— Start of Provided entries —

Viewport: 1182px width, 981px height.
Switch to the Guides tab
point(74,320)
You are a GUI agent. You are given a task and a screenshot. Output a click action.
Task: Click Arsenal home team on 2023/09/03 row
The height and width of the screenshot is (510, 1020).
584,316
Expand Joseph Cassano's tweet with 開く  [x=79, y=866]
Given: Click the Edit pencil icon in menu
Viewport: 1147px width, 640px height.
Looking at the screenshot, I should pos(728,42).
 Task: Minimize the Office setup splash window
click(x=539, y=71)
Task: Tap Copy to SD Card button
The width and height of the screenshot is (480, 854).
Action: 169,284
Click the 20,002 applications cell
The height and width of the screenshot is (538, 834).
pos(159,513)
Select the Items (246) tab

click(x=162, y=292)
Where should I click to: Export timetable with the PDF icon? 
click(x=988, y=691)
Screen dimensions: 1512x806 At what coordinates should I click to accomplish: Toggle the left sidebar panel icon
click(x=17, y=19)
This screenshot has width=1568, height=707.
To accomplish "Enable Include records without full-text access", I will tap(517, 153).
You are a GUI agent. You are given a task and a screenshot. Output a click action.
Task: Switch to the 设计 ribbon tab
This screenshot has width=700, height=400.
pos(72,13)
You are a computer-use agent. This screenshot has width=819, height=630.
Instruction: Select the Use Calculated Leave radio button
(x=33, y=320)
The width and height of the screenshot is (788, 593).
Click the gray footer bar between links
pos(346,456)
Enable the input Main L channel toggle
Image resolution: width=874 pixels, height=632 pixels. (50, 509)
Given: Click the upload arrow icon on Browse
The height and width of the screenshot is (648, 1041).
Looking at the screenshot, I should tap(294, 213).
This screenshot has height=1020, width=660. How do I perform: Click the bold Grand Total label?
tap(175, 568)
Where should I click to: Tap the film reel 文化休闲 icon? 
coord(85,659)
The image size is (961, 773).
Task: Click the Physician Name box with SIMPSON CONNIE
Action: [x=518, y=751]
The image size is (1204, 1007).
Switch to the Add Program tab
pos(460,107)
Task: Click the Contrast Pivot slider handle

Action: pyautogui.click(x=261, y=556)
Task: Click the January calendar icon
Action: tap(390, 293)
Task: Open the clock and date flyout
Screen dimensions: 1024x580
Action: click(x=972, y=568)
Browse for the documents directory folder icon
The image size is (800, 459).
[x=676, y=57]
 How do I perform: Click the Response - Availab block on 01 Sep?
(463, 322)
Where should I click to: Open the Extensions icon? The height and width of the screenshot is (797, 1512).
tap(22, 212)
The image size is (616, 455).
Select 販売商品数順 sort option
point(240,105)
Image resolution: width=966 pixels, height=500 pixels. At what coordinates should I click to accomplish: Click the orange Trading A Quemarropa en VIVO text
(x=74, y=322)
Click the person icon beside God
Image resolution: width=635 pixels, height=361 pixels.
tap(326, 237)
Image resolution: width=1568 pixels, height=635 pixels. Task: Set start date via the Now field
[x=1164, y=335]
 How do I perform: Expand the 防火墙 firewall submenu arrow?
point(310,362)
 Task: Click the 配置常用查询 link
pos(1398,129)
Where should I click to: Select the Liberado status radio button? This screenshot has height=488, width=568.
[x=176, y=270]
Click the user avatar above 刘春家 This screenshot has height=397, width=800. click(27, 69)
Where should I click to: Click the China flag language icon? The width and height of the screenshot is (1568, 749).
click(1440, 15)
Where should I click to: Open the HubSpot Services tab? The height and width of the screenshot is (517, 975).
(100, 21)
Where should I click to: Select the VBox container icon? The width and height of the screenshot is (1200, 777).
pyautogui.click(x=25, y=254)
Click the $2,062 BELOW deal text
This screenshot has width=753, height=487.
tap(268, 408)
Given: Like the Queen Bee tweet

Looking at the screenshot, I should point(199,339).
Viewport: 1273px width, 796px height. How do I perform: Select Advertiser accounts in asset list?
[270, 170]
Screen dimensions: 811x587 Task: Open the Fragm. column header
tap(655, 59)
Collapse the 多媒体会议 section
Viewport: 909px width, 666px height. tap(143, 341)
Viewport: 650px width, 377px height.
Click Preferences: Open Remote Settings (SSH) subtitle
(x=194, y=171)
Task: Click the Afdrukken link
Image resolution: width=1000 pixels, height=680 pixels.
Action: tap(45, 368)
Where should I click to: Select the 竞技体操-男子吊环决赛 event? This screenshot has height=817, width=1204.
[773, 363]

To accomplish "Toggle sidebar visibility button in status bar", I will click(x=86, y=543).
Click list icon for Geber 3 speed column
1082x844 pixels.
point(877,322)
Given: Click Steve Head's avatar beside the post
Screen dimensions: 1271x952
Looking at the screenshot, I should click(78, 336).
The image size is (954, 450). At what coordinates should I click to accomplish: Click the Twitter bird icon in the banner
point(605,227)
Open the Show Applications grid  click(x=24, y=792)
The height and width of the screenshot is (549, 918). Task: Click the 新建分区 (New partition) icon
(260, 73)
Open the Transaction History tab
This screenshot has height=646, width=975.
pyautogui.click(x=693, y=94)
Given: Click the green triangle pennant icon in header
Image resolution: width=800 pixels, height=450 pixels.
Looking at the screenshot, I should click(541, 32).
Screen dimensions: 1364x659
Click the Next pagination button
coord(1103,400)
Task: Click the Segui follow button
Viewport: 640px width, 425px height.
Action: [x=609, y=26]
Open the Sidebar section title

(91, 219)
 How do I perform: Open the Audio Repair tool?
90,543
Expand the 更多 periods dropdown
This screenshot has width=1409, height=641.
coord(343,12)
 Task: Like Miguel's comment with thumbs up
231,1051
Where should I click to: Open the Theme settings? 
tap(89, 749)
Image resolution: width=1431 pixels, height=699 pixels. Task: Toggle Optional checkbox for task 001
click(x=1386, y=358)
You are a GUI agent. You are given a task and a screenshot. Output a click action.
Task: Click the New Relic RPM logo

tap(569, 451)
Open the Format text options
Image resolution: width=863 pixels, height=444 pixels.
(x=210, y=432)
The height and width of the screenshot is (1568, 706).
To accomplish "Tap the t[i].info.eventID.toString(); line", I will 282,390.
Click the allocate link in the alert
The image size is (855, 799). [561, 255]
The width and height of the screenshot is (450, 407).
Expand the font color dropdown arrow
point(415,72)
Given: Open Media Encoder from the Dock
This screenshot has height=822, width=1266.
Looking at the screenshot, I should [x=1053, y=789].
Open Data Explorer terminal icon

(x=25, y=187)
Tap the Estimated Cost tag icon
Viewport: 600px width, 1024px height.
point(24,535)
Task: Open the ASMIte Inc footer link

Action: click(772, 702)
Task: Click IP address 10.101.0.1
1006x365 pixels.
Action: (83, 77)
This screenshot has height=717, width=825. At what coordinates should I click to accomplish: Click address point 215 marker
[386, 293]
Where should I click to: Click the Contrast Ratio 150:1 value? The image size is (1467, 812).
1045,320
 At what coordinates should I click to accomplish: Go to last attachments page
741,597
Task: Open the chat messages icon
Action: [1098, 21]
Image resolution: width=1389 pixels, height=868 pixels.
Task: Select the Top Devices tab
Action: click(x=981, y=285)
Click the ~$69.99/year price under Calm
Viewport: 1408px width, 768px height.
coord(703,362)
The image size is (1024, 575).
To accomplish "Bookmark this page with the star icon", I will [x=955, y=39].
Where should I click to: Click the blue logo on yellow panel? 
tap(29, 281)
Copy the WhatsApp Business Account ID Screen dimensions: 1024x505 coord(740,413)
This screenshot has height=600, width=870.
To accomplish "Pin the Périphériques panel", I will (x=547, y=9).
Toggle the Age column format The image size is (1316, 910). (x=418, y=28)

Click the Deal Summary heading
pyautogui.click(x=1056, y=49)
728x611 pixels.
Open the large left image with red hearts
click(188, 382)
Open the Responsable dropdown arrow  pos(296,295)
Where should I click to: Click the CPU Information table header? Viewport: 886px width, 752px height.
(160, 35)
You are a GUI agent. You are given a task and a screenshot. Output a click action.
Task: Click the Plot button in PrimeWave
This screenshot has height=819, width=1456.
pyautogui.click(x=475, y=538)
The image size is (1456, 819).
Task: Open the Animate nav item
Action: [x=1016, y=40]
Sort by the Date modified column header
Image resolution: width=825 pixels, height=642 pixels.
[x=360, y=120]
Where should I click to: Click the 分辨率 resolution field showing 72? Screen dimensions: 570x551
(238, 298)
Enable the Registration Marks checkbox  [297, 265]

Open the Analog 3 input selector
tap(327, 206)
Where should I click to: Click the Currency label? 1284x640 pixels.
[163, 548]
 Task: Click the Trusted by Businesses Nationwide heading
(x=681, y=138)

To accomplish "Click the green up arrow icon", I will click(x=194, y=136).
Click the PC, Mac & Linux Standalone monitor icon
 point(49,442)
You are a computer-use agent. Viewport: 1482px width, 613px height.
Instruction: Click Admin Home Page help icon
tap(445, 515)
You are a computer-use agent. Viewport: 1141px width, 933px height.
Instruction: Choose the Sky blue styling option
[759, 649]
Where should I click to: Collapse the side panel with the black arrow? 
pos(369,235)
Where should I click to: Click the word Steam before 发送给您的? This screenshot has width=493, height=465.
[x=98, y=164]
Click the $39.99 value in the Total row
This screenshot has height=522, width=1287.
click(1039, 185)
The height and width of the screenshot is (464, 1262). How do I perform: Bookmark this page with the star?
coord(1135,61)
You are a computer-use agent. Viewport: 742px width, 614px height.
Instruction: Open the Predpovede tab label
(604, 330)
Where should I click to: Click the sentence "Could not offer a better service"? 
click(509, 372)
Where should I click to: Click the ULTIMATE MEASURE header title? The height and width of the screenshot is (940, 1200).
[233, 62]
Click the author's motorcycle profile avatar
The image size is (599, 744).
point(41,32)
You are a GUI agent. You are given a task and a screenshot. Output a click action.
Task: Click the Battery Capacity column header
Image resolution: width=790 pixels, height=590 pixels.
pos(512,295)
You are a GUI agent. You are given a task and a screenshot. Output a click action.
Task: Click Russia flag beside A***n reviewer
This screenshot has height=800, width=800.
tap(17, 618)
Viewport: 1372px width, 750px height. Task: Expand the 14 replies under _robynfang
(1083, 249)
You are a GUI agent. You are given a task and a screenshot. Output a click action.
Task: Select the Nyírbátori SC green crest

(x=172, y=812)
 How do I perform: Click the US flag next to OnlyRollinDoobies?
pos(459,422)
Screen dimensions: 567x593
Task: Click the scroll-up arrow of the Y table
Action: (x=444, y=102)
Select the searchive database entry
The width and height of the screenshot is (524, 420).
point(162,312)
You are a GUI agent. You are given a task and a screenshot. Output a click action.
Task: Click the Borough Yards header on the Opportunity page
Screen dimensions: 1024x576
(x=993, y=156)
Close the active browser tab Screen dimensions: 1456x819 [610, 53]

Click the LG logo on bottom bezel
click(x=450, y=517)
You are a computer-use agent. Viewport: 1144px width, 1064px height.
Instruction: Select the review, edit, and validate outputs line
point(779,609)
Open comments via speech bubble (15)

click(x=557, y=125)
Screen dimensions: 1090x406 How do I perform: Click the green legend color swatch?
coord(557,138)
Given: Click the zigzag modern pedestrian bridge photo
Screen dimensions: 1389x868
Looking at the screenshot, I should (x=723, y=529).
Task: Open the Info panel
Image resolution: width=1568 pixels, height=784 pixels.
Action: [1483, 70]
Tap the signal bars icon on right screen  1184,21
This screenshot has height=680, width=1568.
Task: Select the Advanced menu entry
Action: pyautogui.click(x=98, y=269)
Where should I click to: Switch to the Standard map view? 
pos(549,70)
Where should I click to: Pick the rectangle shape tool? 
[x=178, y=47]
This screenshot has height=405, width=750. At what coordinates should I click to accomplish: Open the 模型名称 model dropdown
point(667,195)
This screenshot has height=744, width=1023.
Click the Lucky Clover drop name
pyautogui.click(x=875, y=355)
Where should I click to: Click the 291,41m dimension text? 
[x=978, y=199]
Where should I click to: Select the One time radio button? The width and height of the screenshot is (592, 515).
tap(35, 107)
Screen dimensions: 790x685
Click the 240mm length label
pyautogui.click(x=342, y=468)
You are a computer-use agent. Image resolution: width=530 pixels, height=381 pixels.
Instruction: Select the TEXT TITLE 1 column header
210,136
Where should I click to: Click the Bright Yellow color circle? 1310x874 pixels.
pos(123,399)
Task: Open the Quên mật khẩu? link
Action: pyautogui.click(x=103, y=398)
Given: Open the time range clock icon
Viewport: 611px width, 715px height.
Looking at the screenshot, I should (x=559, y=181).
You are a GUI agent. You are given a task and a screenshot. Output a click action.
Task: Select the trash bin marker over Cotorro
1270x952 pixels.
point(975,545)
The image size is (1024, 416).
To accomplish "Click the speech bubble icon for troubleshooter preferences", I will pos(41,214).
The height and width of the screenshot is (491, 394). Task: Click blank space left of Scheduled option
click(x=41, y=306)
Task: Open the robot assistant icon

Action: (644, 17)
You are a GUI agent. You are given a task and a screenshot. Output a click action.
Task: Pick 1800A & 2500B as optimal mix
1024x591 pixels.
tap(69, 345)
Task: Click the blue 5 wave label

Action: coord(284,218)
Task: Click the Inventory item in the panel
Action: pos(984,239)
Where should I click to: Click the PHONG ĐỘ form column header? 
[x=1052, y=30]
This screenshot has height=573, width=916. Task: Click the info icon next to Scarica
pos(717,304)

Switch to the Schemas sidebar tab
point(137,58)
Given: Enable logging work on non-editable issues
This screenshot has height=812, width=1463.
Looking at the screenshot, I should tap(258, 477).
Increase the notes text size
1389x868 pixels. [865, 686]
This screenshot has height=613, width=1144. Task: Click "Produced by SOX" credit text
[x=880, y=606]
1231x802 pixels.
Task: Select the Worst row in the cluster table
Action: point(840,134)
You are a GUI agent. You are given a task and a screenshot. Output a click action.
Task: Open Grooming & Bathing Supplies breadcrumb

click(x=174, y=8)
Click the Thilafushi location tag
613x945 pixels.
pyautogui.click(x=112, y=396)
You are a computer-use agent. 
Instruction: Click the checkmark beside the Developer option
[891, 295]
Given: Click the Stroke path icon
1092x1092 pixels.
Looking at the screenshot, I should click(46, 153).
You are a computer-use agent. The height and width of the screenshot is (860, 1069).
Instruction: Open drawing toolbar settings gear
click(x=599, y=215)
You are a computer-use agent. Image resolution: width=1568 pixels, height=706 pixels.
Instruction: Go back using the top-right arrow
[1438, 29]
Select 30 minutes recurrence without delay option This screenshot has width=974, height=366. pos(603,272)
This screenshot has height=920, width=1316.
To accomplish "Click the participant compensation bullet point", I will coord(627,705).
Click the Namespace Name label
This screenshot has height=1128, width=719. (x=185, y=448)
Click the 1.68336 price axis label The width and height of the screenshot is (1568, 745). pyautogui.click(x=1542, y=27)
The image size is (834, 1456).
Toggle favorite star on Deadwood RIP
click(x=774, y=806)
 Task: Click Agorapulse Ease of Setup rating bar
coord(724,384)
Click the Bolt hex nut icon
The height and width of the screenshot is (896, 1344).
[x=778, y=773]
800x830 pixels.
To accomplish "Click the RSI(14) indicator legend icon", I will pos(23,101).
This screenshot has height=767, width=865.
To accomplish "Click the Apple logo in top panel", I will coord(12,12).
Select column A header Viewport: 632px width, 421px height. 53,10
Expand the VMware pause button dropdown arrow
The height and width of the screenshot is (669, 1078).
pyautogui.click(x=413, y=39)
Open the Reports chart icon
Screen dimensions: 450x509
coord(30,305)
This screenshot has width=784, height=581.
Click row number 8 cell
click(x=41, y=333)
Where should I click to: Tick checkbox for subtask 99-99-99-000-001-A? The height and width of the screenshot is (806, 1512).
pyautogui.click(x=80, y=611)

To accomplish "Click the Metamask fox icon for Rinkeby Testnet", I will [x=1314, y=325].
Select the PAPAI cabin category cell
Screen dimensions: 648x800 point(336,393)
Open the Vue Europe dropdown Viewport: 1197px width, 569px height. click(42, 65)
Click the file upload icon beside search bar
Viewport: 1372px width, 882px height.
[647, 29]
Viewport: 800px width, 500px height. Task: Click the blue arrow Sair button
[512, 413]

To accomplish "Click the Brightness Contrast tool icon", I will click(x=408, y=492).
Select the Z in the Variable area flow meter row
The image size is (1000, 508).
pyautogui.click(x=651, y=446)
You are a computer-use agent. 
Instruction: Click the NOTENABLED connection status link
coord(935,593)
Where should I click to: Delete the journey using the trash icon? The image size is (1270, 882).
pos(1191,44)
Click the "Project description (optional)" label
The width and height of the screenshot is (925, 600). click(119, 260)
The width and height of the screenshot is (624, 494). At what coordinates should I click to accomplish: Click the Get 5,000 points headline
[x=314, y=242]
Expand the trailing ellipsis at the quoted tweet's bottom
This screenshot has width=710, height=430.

— End of Provided entries —

What this task involves - Report each line of the material that contains the string "label", copied in full.

Task output -
This screenshot has height=1020, width=660. How do I perform: Click the bold Grand Total label?
Where should I click to: Click the Currency label? 1284x640 pixels.
Instruction: Open the Predpovede tab label
Click the 240mm length label
Task: Click the blue 5 wave label
Click the Namespace Name label
Click the 1.68336 price axis label The width and height of the screenshot is (1568, 745). pyautogui.click(x=1542, y=27)
Click the "Project description (optional)" label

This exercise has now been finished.